This is an absolutely compelling exhibition and highly recommended to anyone who can get themselves to the Sainsbury Centre before 26 July. It gave me insight into the work of Francis Bacon (1909-1992) that I simply didn’t have before, despite having seen quite a lot of his paintings. Previously I hadn’t managed to get beyond the menacing weirdness of them.
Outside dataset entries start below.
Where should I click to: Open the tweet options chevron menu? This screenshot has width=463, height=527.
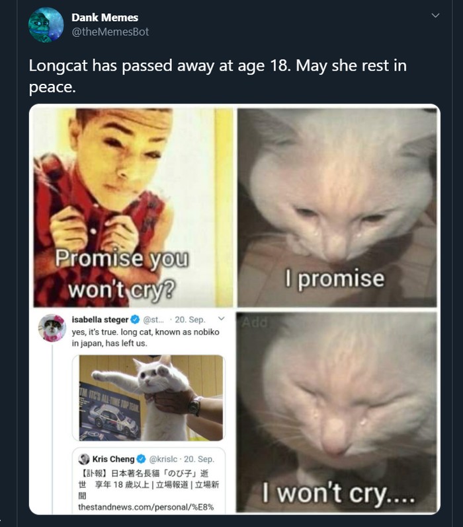[435, 15]
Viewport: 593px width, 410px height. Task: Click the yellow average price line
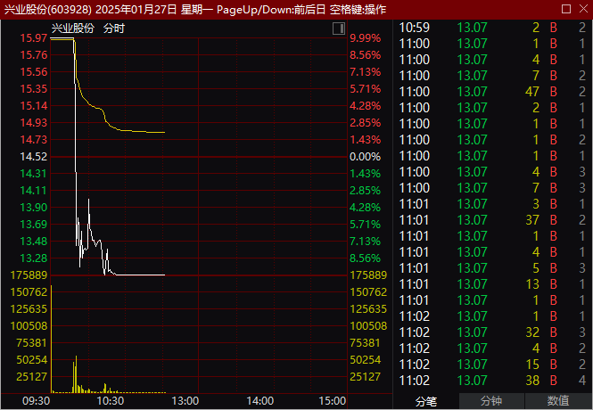pyautogui.click(x=134, y=131)
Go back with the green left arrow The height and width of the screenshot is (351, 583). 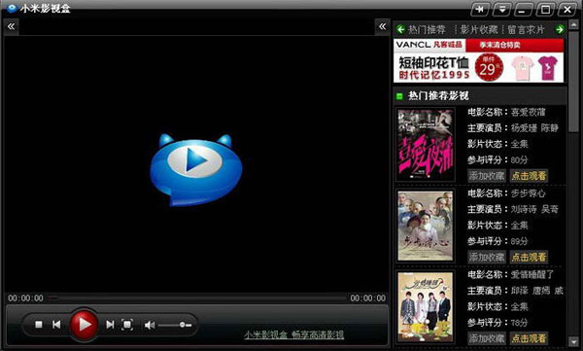400,29
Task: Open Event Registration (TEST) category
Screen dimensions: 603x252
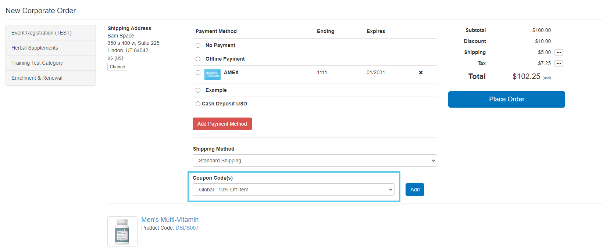Action: pos(51,33)
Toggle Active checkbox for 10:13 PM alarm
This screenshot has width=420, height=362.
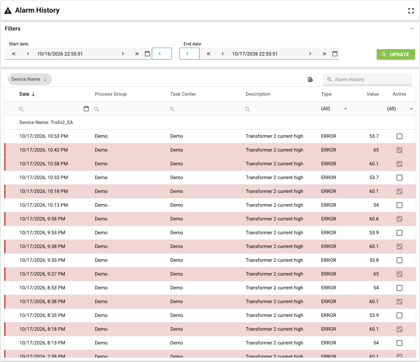pos(399,205)
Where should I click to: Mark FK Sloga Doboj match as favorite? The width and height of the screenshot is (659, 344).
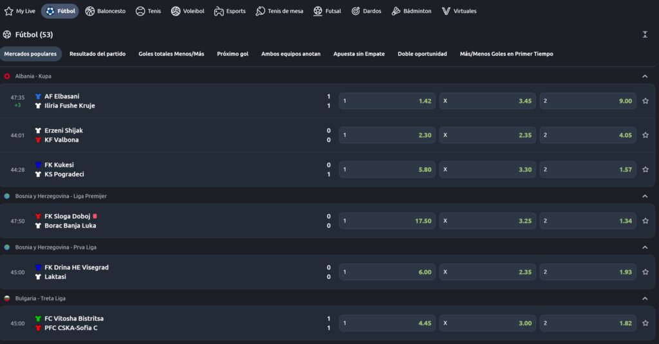pos(645,221)

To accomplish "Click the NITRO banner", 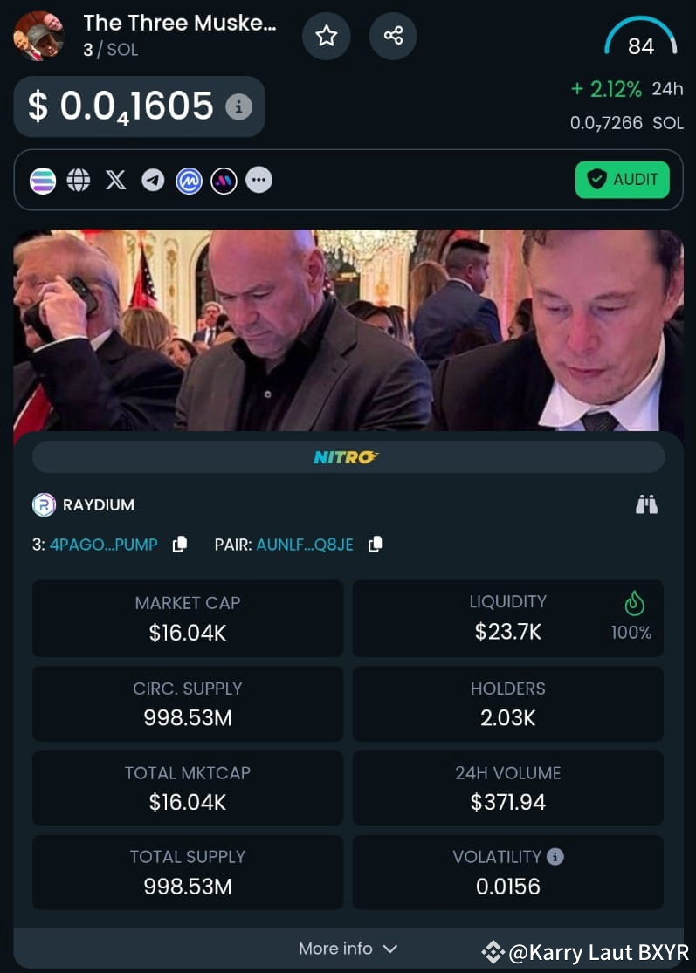I will click(x=348, y=457).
The exhibition brings over 100 major works, by Bacon together with old and modern masters who had influenced him including Velázquez, Rembrandt, Titian, Michelangelo, Rodin, Van Gogh, Picasso and Matisse. Many of these works are on loan from the Hermitage in St Petersburg and have never been seen in the UK before. It’s truly intriguing to see how the work of so many great artists, many of whom practised their art centuries before Bacon, had such a visible influence on his essentially abstract paintings.
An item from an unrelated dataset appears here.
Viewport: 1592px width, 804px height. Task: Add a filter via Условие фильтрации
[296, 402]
These influential works are displayed in juxtaposition to the relevant works of Bacon. It’s an incredibly clever bit of curating and an inspired way to make Bacon’s work more accessible because, let’s face it, that many paintings by Francis Bacon could be a bit hard to digest at one go.
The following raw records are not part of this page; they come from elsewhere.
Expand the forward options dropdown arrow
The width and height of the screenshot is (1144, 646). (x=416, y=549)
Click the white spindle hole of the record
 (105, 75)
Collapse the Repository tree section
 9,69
Some examples of this masterly curating include:
- The earliest work by Bacon in the show, his Crucifixion (1933) displayed opposite Alonso Cano’s Crucifixion (1601).
- A plaster cast of Michaelangelo’s Crouching Boy together with Bacon’s Two Figures in a Room (1959) and Figures in a Landscape (1956) which feature a similar pose.
Bacon’s provocative series of 53 pope portraits are based on Diego Velazquez’s Portrait of Pope Innocent X (1650) which Bacon said was “one of the greatest portraits ever made”. Make what you will of Bacon’s interpretations… they are certainly provocative and it’s no surprise that a homosexual raised a Protestant in Catholic Ireland might have some complex feelings about religion.
For me the works on loan from the Hermitage are the true stars of the show with two personal highlights:
Rembrandt’s Portrait of an Old Man. This leapt out of the candlelight in which it was probably painted and made me feel I was in the presence of a living person. Rembrandt’s style was thought to be quite rough and crude at the time when he painted. I would say it is highly realistic and speaks volumes, in this painting, about the travails of old age.
And my second favourite is Van Gogh’s Farms Near Auvers (1890) because of the marks that are so uniquely his and the soft sense of movement and naturalness of it. How wonderful to have the opportunity to see this gentle, bucolic scene through his eyes.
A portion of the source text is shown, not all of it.